**Exercise description**
Below are the records; restate all of them exactly.

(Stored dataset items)
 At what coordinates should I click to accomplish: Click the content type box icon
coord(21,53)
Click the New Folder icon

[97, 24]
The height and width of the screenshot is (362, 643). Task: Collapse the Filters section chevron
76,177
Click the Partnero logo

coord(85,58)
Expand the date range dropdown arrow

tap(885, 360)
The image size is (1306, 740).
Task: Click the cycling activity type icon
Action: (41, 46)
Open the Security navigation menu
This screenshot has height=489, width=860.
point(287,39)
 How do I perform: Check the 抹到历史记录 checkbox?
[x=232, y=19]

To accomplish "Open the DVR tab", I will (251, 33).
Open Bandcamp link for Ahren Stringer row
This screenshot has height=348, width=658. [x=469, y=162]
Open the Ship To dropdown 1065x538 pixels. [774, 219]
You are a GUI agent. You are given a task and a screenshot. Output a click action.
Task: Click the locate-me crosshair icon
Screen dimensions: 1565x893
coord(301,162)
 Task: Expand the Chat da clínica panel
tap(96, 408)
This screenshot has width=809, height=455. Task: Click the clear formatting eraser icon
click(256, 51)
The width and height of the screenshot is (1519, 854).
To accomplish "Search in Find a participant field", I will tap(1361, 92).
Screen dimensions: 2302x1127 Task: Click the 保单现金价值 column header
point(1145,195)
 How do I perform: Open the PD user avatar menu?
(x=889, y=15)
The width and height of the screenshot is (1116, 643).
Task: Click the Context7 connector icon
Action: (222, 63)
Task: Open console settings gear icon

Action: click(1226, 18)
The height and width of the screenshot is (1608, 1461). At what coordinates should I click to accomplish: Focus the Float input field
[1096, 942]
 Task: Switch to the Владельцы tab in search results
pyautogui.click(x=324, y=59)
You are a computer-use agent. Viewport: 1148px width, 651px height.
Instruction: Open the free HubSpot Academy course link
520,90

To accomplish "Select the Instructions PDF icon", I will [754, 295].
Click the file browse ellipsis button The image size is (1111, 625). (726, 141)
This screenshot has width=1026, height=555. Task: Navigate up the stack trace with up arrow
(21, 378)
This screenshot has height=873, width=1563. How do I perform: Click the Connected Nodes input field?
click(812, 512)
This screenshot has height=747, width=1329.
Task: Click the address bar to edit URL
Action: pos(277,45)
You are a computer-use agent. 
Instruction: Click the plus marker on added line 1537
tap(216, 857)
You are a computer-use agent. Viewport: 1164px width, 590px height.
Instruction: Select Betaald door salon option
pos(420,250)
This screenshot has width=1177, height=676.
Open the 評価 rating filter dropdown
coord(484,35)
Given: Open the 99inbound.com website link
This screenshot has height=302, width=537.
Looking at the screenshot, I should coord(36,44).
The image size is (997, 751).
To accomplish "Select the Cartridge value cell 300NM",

**Your solution**
 At what coordinates should I click to accomplish: Click the content type box icon
coord(21,53)
Click the New Folder icon

[97, 24]
The height and width of the screenshot is (362, 643). Task: Collapse the Filters section chevron
76,177
Click the Partnero logo

coord(85,58)
Expand the date range dropdown arrow

tap(885, 360)
The image size is (1306, 740).
Task: Click the cycling activity type icon
Action: (41, 46)
Open the Security navigation menu
This screenshot has height=489, width=860.
point(287,39)
 How do I perform: Check the 抹到历史记录 checkbox?
[x=232, y=19]

To accomplish "Open the DVR tab", I will (251, 33).
Open Bandcamp link for Ahren Stringer row
This screenshot has height=348, width=658. [x=469, y=162]
Open the Ship To dropdown 1065x538 pixels. [774, 219]
You are a GUI agent. You are given a task and a screenshot. Output a click action.
Task: Click the locate-me crosshair icon
Screen dimensions: 1565x893
coord(301,162)
 Task: Expand the Chat da clínica panel
tap(96, 408)
This screenshot has width=809, height=455. Task: Click the clear formatting eraser icon
click(256, 51)
The width and height of the screenshot is (1519, 854).
To accomplish "Search in Find a participant field", I will tap(1361, 92).
Screen dimensions: 2302x1127 Task: Click the 保单现金价值 column header
point(1145,195)
 How do I perform: Open the PD user avatar menu?
(x=889, y=15)
The width and height of the screenshot is (1116, 643).
Task: Click the Context7 connector icon
Action: (222, 63)
Task: Open console settings gear icon

Action: click(1226, 18)
The height and width of the screenshot is (1608, 1461). At what coordinates should I click to accomplish: Focus the Float input field
[1096, 942]
 Task: Switch to the Владельцы tab in search results
pyautogui.click(x=324, y=59)
You are a computer-use agent. Viewport: 1148px width, 651px height.
Instruction: Open the free HubSpot Academy course link
520,90

To accomplish "Select the Instructions PDF icon", I will [754, 295].
Click the file browse ellipsis button The image size is (1111, 625). (726, 141)
This screenshot has width=1026, height=555. Task: Navigate up the stack trace with up arrow
(21, 378)
This screenshot has height=873, width=1563. How do I perform: Click the Connected Nodes input field?
click(812, 512)
This screenshot has height=747, width=1329.
Task: Click the address bar to edit URL
Action: pos(277,45)
You are a computer-use agent. 
Instruction: Click the plus marker on added line 1537
tap(216, 857)
You are a computer-use agent. Viewport: 1164px width, 590px height.
Instruction: Select Betaald door salon option
pos(420,250)
This screenshot has width=1177, height=676.
Open the 評価 rating filter dropdown
coord(484,35)
Given: Open the 99inbound.com website link
This screenshot has height=302, width=537.
Looking at the screenshot, I should coord(36,44).
The image size is (997, 751).
To accomplish "Select the Cartridge value cell 300NM",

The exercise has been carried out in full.